> [REQUIRED WORK]
Below are some records; return each one exactly.

[Dataset entries]
Segment Open
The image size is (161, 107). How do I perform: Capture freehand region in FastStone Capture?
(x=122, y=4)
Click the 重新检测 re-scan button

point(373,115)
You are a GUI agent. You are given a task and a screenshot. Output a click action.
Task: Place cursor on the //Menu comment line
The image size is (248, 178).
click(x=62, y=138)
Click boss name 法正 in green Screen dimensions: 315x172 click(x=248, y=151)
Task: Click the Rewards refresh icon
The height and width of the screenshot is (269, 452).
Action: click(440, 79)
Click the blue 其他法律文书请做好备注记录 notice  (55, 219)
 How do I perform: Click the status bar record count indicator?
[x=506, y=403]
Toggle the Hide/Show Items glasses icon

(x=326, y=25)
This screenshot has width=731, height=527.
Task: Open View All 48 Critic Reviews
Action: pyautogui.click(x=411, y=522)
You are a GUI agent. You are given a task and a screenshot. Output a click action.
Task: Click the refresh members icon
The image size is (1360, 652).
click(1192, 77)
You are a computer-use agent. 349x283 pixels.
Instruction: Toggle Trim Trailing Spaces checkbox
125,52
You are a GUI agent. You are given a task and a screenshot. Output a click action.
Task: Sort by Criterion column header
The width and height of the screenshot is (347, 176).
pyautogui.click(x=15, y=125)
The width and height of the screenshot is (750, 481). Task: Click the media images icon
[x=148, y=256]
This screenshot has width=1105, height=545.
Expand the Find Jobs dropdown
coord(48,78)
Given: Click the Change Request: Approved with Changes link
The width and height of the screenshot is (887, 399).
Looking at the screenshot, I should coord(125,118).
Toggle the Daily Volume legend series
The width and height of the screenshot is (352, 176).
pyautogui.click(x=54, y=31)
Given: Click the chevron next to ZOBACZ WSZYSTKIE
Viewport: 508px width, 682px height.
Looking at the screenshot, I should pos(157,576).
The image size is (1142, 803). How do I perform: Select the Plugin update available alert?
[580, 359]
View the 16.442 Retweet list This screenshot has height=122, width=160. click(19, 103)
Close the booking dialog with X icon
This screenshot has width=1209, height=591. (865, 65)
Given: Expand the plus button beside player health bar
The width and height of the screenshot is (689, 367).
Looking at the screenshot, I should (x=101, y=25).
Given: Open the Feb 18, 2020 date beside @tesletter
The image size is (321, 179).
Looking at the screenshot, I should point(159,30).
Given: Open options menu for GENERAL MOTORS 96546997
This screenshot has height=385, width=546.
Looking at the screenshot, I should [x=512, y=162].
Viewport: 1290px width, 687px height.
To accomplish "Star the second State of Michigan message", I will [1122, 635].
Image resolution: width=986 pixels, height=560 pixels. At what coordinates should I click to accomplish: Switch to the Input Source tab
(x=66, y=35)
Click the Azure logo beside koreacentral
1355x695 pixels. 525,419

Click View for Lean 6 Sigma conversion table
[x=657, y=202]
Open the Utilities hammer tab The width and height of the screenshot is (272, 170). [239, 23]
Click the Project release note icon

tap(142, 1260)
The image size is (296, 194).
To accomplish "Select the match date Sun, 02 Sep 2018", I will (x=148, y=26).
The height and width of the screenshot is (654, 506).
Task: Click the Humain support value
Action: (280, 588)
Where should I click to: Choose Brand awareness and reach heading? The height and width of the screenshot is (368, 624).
Segment Closed
> [EXERCISE RESPONSE]
The image size is (161, 107). How do I perform: Capture freehand region in FastStone Capture?
(x=122, y=4)
Click the 重新检测 re-scan button

point(373,115)
You are a GUI agent. You are given a task and a screenshot. Output a click action.
Task: Place cursor on the //Menu comment line
The image size is (248, 178).
click(x=62, y=138)
Click boss name 法正 in green Screen dimensions: 315x172 click(x=248, y=151)
Task: Click the Rewards refresh icon
The height and width of the screenshot is (269, 452).
Action: click(440, 79)
Click the blue 其他法律文书请做好备注记录 notice  (55, 219)
 How do I perform: Click the status bar record count indicator?
[x=506, y=403]
Toggle the Hide/Show Items glasses icon

(x=326, y=25)
This screenshot has width=731, height=527.
Task: Open View All 48 Critic Reviews
Action: pyautogui.click(x=411, y=522)
You are a GUI agent. You are given a task and a screenshot. Output a click action.
Task: Click the refresh members icon
The image size is (1360, 652).
click(1192, 77)
You are a computer-use agent. 349x283 pixels.
Instruction: Toggle Trim Trailing Spaces checkbox
125,52
You are a GUI agent. You are given a task and a screenshot. Output a click action.
Task: Sort by Criterion column header
The width and height of the screenshot is (347, 176).
pyautogui.click(x=15, y=125)
The width and height of the screenshot is (750, 481). Task: Click the media images icon
[x=148, y=256]
This screenshot has width=1105, height=545.
Expand the Find Jobs dropdown
coord(48,78)
Given: Click the Change Request: Approved with Changes link
The width and height of the screenshot is (887, 399).
Looking at the screenshot, I should coord(125,118).
Toggle the Daily Volume legend series
The width and height of the screenshot is (352, 176).
pyautogui.click(x=54, y=31)
Given: Click the chevron next to ZOBACZ WSZYSTKIE
Viewport: 508px width, 682px height.
Looking at the screenshot, I should pos(157,576).
The image size is (1142, 803). How do I perform: Select the Plugin update available alert?
[580, 359]
View the 16.442 Retweet list This screenshot has height=122, width=160. click(19, 103)
Close the booking dialog with X icon
This screenshot has width=1209, height=591. (865, 65)
Given: Expand the plus button beside player health bar
The width and height of the screenshot is (689, 367).
Looking at the screenshot, I should (x=101, y=25).
Given: Open the Feb 18, 2020 date beside @tesletter
The image size is (321, 179).
Looking at the screenshot, I should point(159,30).
Given: Open options menu for GENERAL MOTORS 96546997
This screenshot has height=385, width=546.
Looking at the screenshot, I should [x=512, y=162].
Viewport: 1290px width, 687px height.
To accomplish "Star the second State of Michigan message", I will [1122, 635].
Image resolution: width=986 pixels, height=560 pixels. At what coordinates should I click to accomplish: Switch to the Input Source tab
(x=66, y=35)
Click the Azure logo beside koreacentral
1355x695 pixels. 525,419

Click View for Lean 6 Sigma conversion table
[x=657, y=202]
Open the Utilities hammer tab The width and height of the screenshot is (272, 170). [239, 23]
Click the Project release note icon

tap(142, 1260)
The image size is (296, 194).
To accomplish "Select the match date Sun, 02 Sep 2018", I will (x=148, y=26).
The height and width of the screenshot is (654, 506).
Task: Click the Humain support value
Action: (280, 588)
Where should I click to: Choose Brand awareness and reach heading? The height and width of the screenshot is (368, 624).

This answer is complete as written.